By Bradley J. Fikes
Mid-Continent Instruments, an avionics repair company, opened its Van Nuys office 11 years ago with 1,500 square feet, and has repeatedly outgrown its space.
After its most recent move to facilities on Stagg Street, the facility uses 15,000 square feet to house a constantly growing staff that now numbers 26.
Handling this rapid growth and day-to-day challenges is the responsibility of Matt Fowle, the facility’s manager, who has guided the branch since its inception in 1991.
“I started it by myself and just started adding people,” Fowle said of the branch of Wichita, Kansas-based Mid-Continent.
The Van Nuys presence brings Mid-Continent a local presence to one of the country’s biggest aviation markets.
“This is the busiest general aviation airport in the world,” Fowle said of Van Nuys.
Being in the Pacific Time Zone is advantageous to doing world business, Fowle said, and the Van Nuys location functions well as a global hub.
Ticking off his daily routine, Fowle said he can deal with Europe first thing in the morning, and then talk to someone on the East Coast and in the Midwest and finally this time zone.
“Later on, it’s Hawaii and I deal a lot with Australia. It works pretty well,” he said.
Although the office officially opens at 8 a.m., Fowle arrives an hour earlier, makes the coffee and begins taking and receiving calls.

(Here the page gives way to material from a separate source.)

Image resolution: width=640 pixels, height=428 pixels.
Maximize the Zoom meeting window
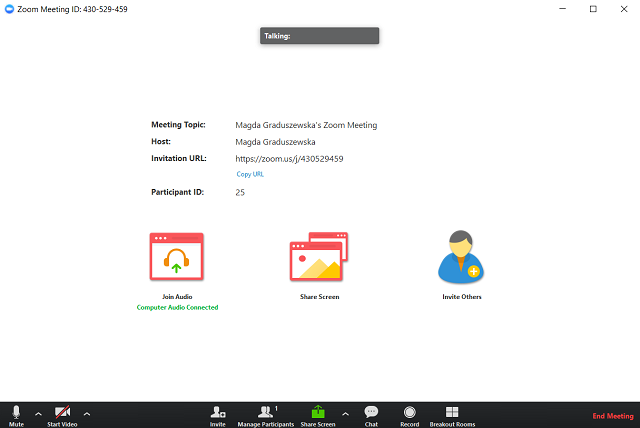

Fowle got into aviation working at an FBO while in Portland, Ore. After getting a degree in electronics, he decided to make his career in avionics—a natural choice since his father worked for United Airlines and his brother was a fighter pilot.
Fowle worked at an airport instrument shop before being laid off due to an ownership change, and then moved to San Diego in the 1980s.
“I got a job at the only instrument shop there, out at Gillespie,” he said.
Fowle later moved on to McClellan-Palomar Airport in Carlsbad, where he was hired to run the instrument shop at Air Resorts Airlines.
While working in Carlsbad, he got acquainted with Mid-Continent as a customer. He impressed company management, which hired him, along with some trusted colleagues, to set up Mid-Continent’s West Coast operations.
Originally, Mid-Continent planned to open its West Coast base in Santa Monica, but it didn’t work out because of the city’s politics, which frowns on growth. Van Nuys proved to be a much better fit, although the facility has had to search for new locations near the airport, as more space was needed.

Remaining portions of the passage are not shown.